14 Tahun 1970 dengan UU No.35 Tahun 1999, kemudian diamandemen lagi dengan UU
No. 4 Tahun 2004 tidak mengubah ketentuan apapun. Hal ini menjadi masalah saat
munculnya keberadaan pengadilan pajak. Dengan melihat karateristik pengadilan
pajak, sekilas dapat diketahui bahwa pengadilan ini itdak mungkin masuk dalam
lingkup peradilan umum karena pengadilan pajak berfungsi menyelesaikan sengketa
warga negara yang tidak puas dengan keputusan yang diberikan oleh negara,
khususnya kantor perpajakan, baik itu didaerah dan/atau di pusat. Dengan
singkatnya, dapat disebutkan bahwa yang digugat dalam pengadilan pajak adalah
putusan dari pejabat negara (Atep Adya Bharata, 2003).

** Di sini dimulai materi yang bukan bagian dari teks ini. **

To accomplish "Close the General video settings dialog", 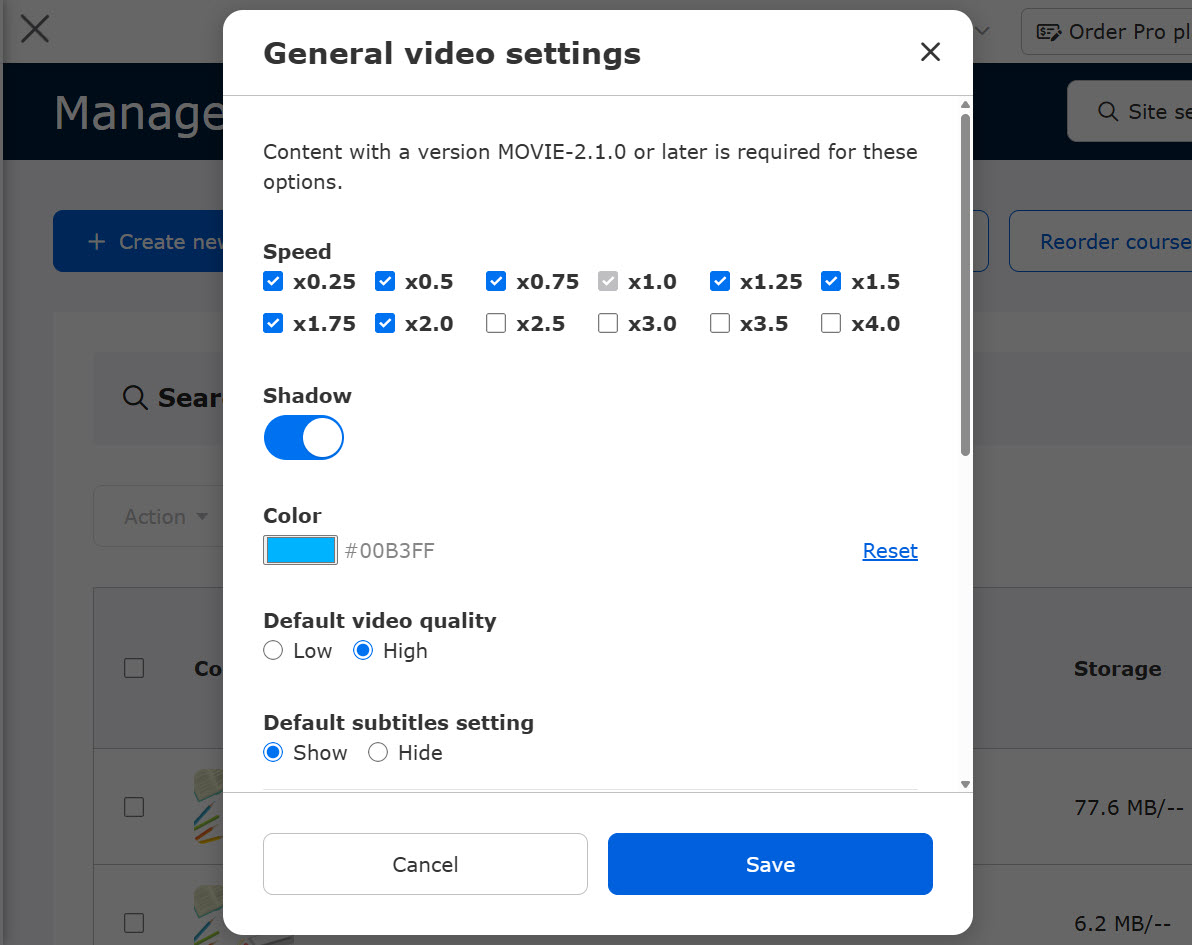I will tap(930, 52).
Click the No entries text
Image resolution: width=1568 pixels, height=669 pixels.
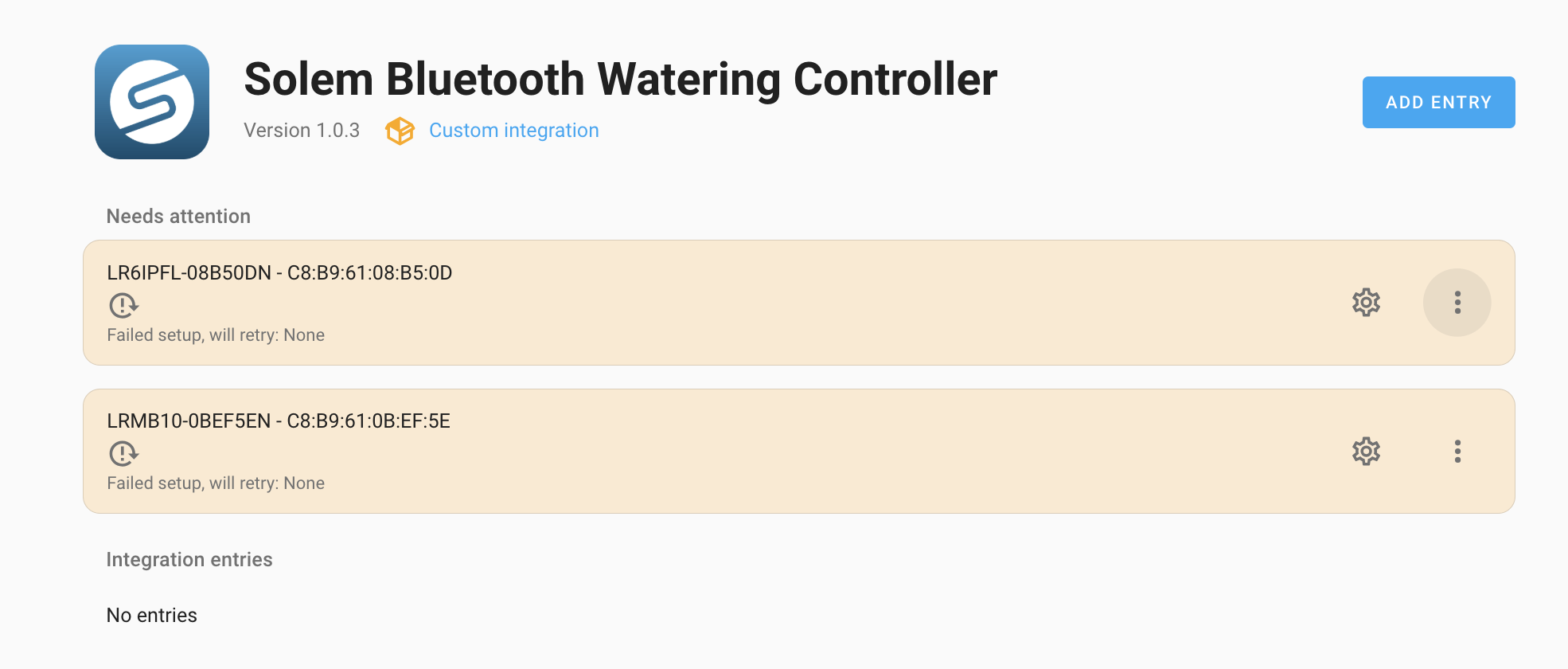[152, 616]
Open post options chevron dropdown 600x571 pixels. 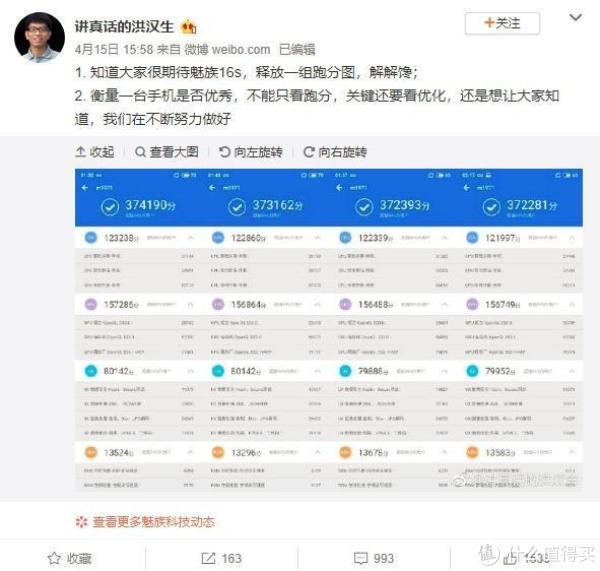click(x=576, y=18)
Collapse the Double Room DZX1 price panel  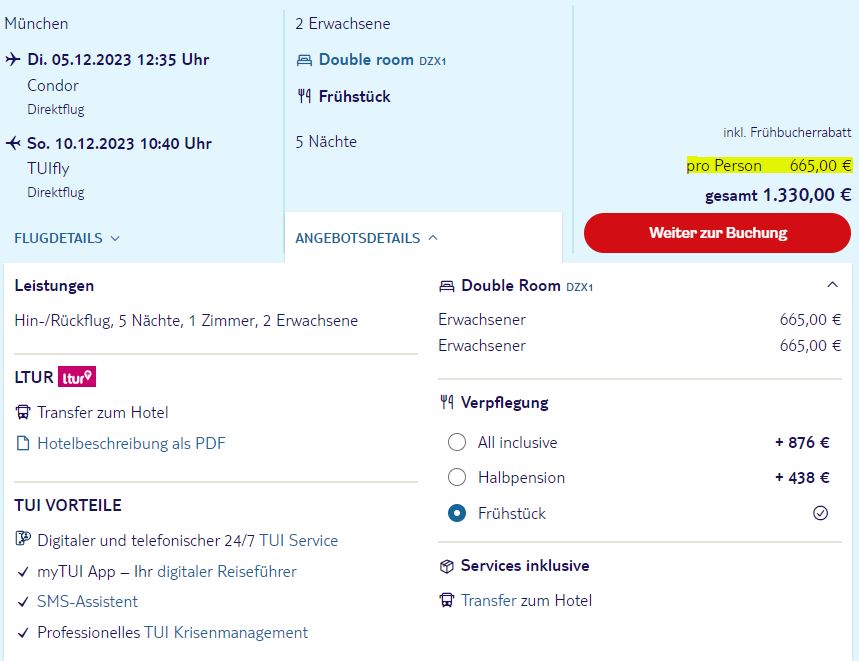(832, 285)
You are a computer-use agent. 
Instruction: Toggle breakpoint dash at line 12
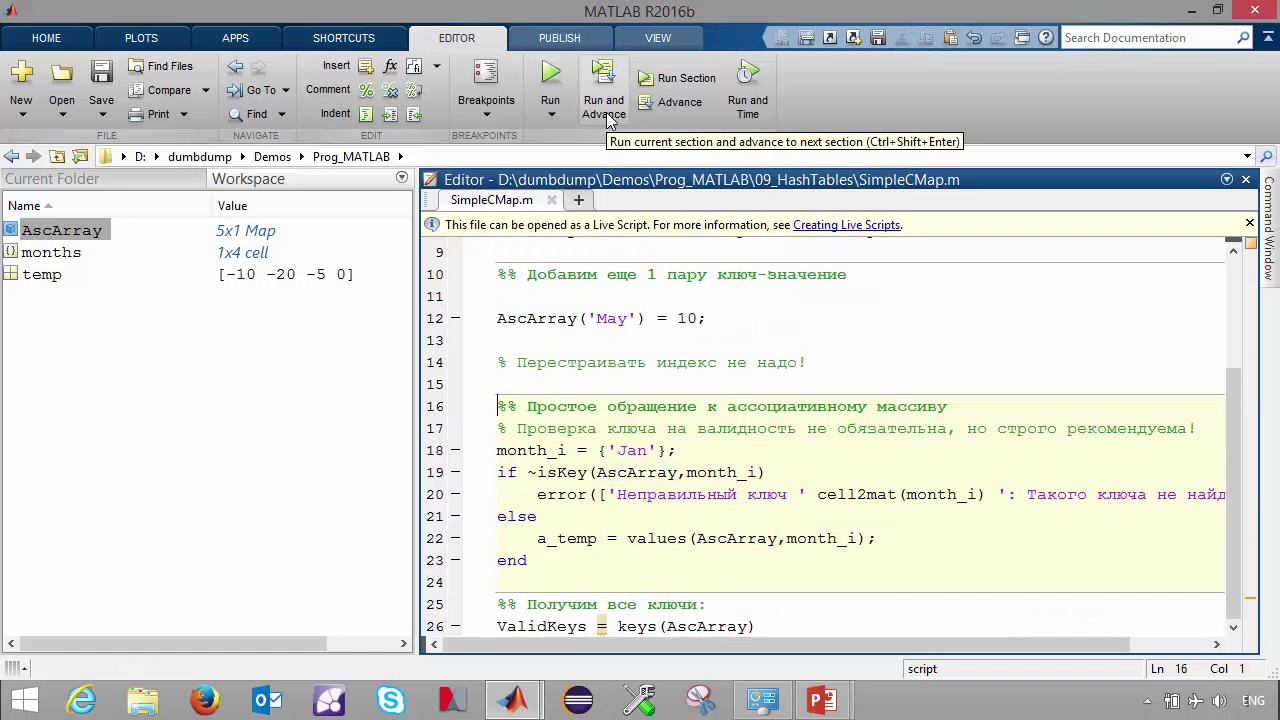click(455, 318)
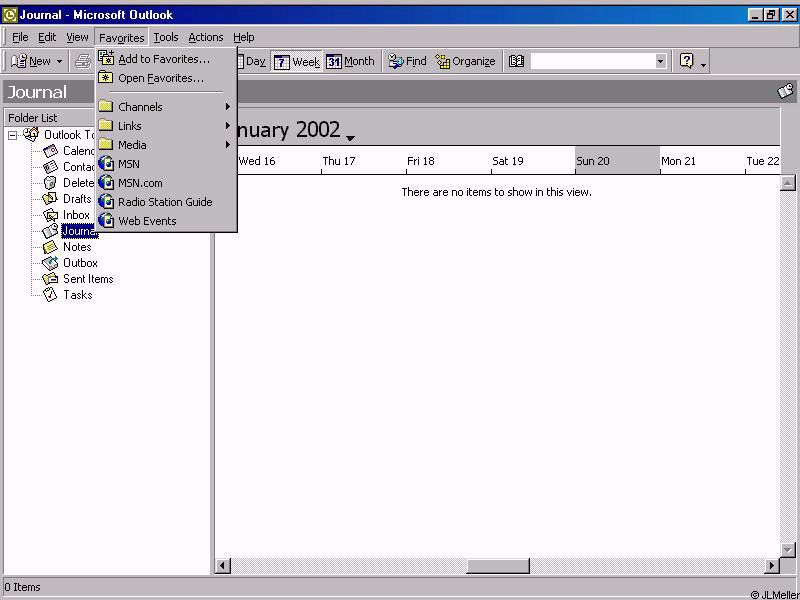Collapse the Outlook Today tree node
800x600 pixels.
click(13, 135)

Pengadilan pajak didirikan dengan suatu asumsi bahwa upaya
peningkatan penerimaan pajak pusat dan daerah, bea masuk dan cukai, dan pajak
daerah dalam prakteknya terkadang dilakukan tanpa adanya peningkatan keadilan
terhadap para wajib pajak itu sendiri. Karenanya, si pewajib pajak seringkali
merasakan bahwa peningkatan kewajiban perpajakan/bea tidak memenuhi asas
keadilan, sehingga menimbulkan berbagai sengketa antara instansi perpajakan,
ddirasakan adanya suatu kebutuhan untuk mendirikan suatu badan peradilan khusus
untuk menanganinya.
Sebelum adanya nama pengadilan pajak sudah didirikan sebelumnya
lembaga khusus penyelesainya sengketa pajak yang dikenal dengan nama Badan
Penyelesaian Sengketa Pajak (BPSP) sejak tahun 1998, kebutuhan untuk mendirikan
badan peradilan seperti pengadilan pajak yang sekarang, tetap ada. Dalam
butir-butir pertimbangan pada UU No. 4 Tahun 2004 dikatakan bahwa Badan
Penyelesaian Sengketa Pajak belum merupakan badan peradilan yang berpuncak di
Mahkamah Agung. Karena itulah, diperlukan adanya suatu pengadilan pajak yang
sesuai dengan sistem kekuasaan kehakiman di Indonesia dan mampu menciptakan
keadilan dan kepastian hukum dalam penyelesaian sengketa pajak.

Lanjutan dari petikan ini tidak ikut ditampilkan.